Would you reproduce the entries exactly, including every line?

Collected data

--------------------------------

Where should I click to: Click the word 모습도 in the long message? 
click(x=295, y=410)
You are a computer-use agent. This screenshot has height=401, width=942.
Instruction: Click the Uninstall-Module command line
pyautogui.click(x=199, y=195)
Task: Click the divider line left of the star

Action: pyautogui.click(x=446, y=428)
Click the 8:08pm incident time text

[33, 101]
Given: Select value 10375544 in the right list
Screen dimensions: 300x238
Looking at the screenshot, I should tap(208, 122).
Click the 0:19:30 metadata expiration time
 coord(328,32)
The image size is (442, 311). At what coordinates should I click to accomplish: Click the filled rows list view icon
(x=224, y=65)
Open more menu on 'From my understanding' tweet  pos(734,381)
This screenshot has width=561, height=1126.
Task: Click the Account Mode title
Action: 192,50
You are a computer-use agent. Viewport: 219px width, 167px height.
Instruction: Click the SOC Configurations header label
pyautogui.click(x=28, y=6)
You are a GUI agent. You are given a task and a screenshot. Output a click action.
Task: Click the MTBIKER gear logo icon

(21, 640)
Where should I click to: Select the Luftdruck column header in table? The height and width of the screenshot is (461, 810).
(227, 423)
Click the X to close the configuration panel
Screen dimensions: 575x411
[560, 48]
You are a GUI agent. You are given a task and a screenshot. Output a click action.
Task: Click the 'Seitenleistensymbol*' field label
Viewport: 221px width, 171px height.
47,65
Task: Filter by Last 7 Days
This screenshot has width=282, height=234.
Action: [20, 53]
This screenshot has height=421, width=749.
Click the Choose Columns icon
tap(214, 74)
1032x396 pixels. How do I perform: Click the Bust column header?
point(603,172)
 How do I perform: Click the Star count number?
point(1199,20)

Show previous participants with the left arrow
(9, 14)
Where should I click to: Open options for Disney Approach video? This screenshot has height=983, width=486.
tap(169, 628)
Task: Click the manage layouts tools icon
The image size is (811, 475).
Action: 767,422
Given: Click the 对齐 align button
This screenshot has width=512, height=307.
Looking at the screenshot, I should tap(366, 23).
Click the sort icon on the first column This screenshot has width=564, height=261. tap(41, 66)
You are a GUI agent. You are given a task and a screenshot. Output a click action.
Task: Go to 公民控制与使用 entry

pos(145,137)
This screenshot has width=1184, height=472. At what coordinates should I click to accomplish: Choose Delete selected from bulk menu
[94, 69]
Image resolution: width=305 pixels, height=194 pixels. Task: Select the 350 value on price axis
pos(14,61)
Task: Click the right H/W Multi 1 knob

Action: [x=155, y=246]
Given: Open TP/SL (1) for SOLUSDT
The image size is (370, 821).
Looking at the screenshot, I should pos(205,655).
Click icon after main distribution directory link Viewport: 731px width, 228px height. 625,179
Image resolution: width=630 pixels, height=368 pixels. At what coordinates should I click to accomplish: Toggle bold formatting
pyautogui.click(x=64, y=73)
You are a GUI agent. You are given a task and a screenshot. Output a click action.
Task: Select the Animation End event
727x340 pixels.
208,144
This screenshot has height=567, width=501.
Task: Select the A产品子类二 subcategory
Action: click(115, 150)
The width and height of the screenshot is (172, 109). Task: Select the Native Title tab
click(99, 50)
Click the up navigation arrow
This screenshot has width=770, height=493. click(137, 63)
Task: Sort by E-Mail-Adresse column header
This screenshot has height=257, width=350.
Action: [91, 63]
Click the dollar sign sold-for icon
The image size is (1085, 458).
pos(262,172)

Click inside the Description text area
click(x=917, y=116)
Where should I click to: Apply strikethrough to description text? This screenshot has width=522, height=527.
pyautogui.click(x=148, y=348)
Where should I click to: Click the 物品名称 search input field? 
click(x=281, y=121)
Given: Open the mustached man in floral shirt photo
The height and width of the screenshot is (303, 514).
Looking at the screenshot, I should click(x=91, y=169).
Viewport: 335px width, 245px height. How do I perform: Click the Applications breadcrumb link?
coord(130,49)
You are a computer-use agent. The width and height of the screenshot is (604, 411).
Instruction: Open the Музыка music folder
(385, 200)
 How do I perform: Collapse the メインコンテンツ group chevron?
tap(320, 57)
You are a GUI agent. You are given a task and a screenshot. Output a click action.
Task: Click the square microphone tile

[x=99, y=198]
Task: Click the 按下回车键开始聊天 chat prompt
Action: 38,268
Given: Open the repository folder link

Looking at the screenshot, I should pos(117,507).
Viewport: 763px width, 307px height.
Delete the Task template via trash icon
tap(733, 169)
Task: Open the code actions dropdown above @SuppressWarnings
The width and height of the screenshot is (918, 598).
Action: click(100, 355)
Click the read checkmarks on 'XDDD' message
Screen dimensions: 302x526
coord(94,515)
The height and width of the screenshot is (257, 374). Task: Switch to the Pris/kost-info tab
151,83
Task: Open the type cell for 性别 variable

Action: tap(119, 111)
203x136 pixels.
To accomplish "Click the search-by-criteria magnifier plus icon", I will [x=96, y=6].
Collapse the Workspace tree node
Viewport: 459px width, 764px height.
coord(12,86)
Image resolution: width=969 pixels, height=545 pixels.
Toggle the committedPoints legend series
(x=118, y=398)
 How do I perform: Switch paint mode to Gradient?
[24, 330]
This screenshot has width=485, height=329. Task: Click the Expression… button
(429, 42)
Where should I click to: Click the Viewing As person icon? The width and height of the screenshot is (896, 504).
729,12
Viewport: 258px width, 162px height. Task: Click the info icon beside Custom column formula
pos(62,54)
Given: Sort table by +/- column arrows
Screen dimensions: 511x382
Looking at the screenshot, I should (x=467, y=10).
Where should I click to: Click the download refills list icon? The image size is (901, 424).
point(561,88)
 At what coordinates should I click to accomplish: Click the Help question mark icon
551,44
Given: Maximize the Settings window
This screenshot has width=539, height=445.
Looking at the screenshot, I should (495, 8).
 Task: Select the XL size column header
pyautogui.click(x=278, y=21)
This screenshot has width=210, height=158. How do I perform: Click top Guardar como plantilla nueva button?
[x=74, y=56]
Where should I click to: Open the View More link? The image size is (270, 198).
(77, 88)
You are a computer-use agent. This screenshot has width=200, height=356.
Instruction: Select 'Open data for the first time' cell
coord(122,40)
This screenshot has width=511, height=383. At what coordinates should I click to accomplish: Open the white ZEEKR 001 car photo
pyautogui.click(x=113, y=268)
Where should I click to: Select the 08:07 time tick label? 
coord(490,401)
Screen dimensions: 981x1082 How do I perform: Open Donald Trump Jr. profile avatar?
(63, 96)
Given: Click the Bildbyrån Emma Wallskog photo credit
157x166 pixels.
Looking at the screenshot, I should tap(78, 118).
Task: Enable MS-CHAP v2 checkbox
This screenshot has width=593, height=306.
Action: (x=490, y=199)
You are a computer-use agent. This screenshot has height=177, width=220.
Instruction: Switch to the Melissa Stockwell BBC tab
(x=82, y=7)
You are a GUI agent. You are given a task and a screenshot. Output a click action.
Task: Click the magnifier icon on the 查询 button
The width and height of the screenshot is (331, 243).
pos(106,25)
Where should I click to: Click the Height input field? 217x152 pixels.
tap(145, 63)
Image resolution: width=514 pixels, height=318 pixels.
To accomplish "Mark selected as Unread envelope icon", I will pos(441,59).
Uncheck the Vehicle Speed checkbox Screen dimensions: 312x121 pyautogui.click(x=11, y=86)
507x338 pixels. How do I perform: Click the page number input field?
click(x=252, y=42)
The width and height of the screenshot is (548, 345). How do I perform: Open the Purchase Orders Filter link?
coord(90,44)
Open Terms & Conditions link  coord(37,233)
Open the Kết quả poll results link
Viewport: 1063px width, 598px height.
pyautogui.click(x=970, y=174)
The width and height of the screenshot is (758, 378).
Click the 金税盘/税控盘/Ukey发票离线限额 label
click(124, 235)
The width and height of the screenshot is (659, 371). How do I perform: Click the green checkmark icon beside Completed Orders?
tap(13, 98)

--------------------------------

Response area:
Where should I click to: Click the word 모습도 in the long message? 
click(x=295, y=410)
You are a computer-use agent. This screenshot has height=401, width=942.
Instruction: Click the Uninstall-Module command line
pyautogui.click(x=199, y=195)
Task: Click the divider line left of the star

Action: pyautogui.click(x=446, y=428)
Click the 8:08pm incident time text

[33, 101]
Given: Select value 10375544 in the right list
Screen dimensions: 300x238
Looking at the screenshot, I should tap(208, 122).
Click the 0:19:30 metadata expiration time
 coord(328,32)
The image size is (442, 311). At what coordinates should I click to accomplish: Click the filled rows list view icon
(x=224, y=65)
Open more menu on 'From my understanding' tweet  pos(734,381)
This screenshot has width=561, height=1126.
Task: Click the Account Mode title
Action: 192,50
You are a computer-use agent. Viewport: 219px width, 167px height.
Instruction: Click the SOC Configurations header label
pyautogui.click(x=28, y=6)
You are a GUI agent. You are given a task and a screenshot. Output a click action.
Task: Click the MTBIKER gear logo icon

(21, 640)
Where should I click to: Select the Luftdruck column header in table? The height and width of the screenshot is (461, 810).
(227, 423)
Click the X to close the configuration panel
Screen dimensions: 575x411
[560, 48]
You are a GUI agent. You are given a task and a screenshot. Output a click action.
Task: Click the 'Seitenleistensymbol*' field label
Viewport: 221px width, 171px height.
47,65
Task: Filter by Last 7 Days
This screenshot has width=282, height=234.
Action: [20, 53]
This screenshot has height=421, width=749.
Click the Choose Columns icon
tap(214, 74)
1032x396 pixels. How do I perform: Click the Bust column header?
point(603,172)
 How do I perform: Click the Star count number?
point(1199,20)

Show previous participants with the left arrow
(9, 14)
Where should I click to: Open options for Disney Approach video? This screenshot has height=983, width=486.
tap(169, 628)
Task: Click the manage layouts tools icon
The image size is (811, 475).
Action: 767,422
Given: Click the 对齐 align button
This screenshot has width=512, height=307.
Looking at the screenshot, I should tap(366, 23).
Click the sort icon on the first column This screenshot has width=564, height=261. tap(41, 66)
You are a GUI agent. You are given a task and a screenshot. Output a click action.
Task: Go to 公民控制与使用 entry

pos(145,137)
This screenshot has width=1184, height=472. At what coordinates should I click to accomplish: Choose Delete selected from bulk menu
[94, 69]
Image resolution: width=305 pixels, height=194 pixels. Task: Select the 350 value on price axis
pos(14,61)
Task: Click the right H/W Multi 1 knob

Action: [x=155, y=246]
Given: Open TP/SL (1) for SOLUSDT
The image size is (370, 821).
Looking at the screenshot, I should pos(205,655).
Click icon after main distribution directory link Viewport: 731px width, 228px height. 625,179
Image resolution: width=630 pixels, height=368 pixels. At what coordinates should I click to accomplish: Toggle bold formatting
pyautogui.click(x=64, y=73)
You are a GUI agent. You are given a task and a screenshot. Output a click action.
Task: Select the Animation End event
727x340 pixels.
208,144
This screenshot has height=567, width=501.
Task: Select the A产品子类二 subcategory
Action: click(115, 150)
The width and height of the screenshot is (172, 109). Task: Select the Native Title tab
click(99, 50)
Click the up navigation arrow
This screenshot has width=770, height=493. click(137, 63)
Task: Sort by E-Mail-Adresse column header
This screenshot has height=257, width=350.
Action: [91, 63]
Click the dollar sign sold-for icon
The image size is (1085, 458).
pos(262,172)

Click inside the Description text area
click(x=917, y=116)
Where should I click to: Apply strikethrough to description text? This screenshot has width=522, height=527.
pyautogui.click(x=148, y=348)
Where should I click to: Click the 物品名称 search input field? 
click(x=281, y=121)
Given: Open the mustached man in floral shirt photo
The height and width of the screenshot is (303, 514).
Looking at the screenshot, I should click(x=91, y=169).
Viewport: 335px width, 245px height. How do I perform: Click the Applications breadcrumb link?
coord(130,49)
You are a computer-use agent. The width and height of the screenshot is (604, 411).
Instruction: Open the Музыка music folder
(385, 200)
 How do I perform: Collapse the メインコンテンツ group chevron?
tap(320, 57)
You are a GUI agent. You are given a task and a screenshot. Output a click action.
Task: Click the square microphone tile

[x=99, y=198]
Task: Click the 按下回车键开始聊天 chat prompt
Action: 38,268
Given: Open the repository folder link

Looking at the screenshot, I should pos(117,507).
Viewport: 763px width, 307px height.
Delete the Task template via trash icon
tap(733, 169)
Task: Open the code actions dropdown above @SuppressWarnings
The width and height of the screenshot is (918, 598).
Action: click(100, 355)
Click the read checkmarks on 'XDDD' message
Screen dimensions: 302x526
coord(94,515)
The height and width of the screenshot is (257, 374). Task: Switch to the Pris/kost-info tab
151,83
Task: Open the type cell for 性别 variable

Action: tap(119, 111)
203x136 pixels.
To accomplish "Click the search-by-criteria magnifier plus icon", I will [x=96, y=6].
Collapse the Workspace tree node
Viewport: 459px width, 764px height.
coord(12,86)
Image resolution: width=969 pixels, height=545 pixels.
Toggle the committedPoints legend series
(x=118, y=398)
 How do I perform: Switch paint mode to Gradient?
[24, 330]
This screenshot has width=485, height=329. Task: Click the Expression… button
(429, 42)
Where should I click to: Click the Viewing As person icon? The width and height of the screenshot is (896, 504).
729,12
Viewport: 258px width, 162px height. Task: Click the info icon beside Custom column formula
pos(62,54)
Given: Sort table by +/- column arrows
Screen dimensions: 511x382
Looking at the screenshot, I should (x=467, y=10).
Where should I click to: Click the download refills list icon? The image size is (901, 424).
point(561,88)
 At what coordinates should I click to accomplish: Click the Help question mark icon
551,44
Given: Maximize the Settings window
This screenshot has width=539, height=445.
Looking at the screenshot, I should (495, 8).
 Task: Select the XL size column header
pyautogui.click(x=278, y=21)
This screenshot has width=210, height=158. How do I perform: Click top Guardar como plantilla nueva button?
[x=74, y=56]
Where should I click to: Open the View More link? The image size is (270, 198).
(77, 88)
You are a computer-use agent. This screenshot has width=200, height=356.
Instruction: Select 'Open data for the first time' cell
coord(122,40)
This screenshot has width=511, height=383. At what coordinates should I click to accomplish: Open the white ZEEKR 001 car photo
pyautogui.click(x=113, y=268)
Where should I click to: Select the 08:07 time tick label? 
coord(490,401)
Screen dimensions: 981x1082 How do I perform: Open Donald Trump Jr. profile avatar?
(63, 96)
Given: Click the Bildbyrån Emma Wallskog photo credit
157x166 pixels.
Looking at the screenshot, I should tap(78, 118).
Task: Enable MS-CHAP v2 checkbox
This screenshot has width=593, height=306.
Action: (x=490, y=199)
You are a computer-use agent. This screenshot has height=177, width=220.
Instruction: Switch to the Melissa Stockwell BBC tab
(x=82, y=7)
You are a GUI agent. You are given a task and a screenshot. Output a click action.
Task: Click the magnifier icon on the 查询 button
The width and height of the screenshot is (331, 243).
pos(106,25)
Where should I click to: Click the Height input field? 217x152 pixels.
tap(145, 63)
Image resolution: width=514 pixels, height=318 pixels.
To accomplish "Mark selected as Unread envelope icon", I will pos(441,59).
Uncheck the Vehicle Speed checkbox Screen dimensions: 312x121 pyautogui.click(x=11, y=86)
507x338 pixels. How do I perform: Click the page number input field?
click(x=252, y=42)
The width and height of the screenshot is (548, 345). How do I perform: Open the Purchase Orders Filter link?
coord(90,44)
Open Terms & Conditions link  coord(37,233)
Open the Kết quả poll results link
Viewport: 1063px width, 598px height.
pyautogui.click(x=970, y=174)
The width and height of the screenshot is (758, 378).
Click the 金税盘/税控盘/Ukey发票离线限额 label
click(124, 235)
The width and height of the screenshot is (659, 371). How do I perform: Click the green checkmark icon beside Completed Orders?
tap(13, 98)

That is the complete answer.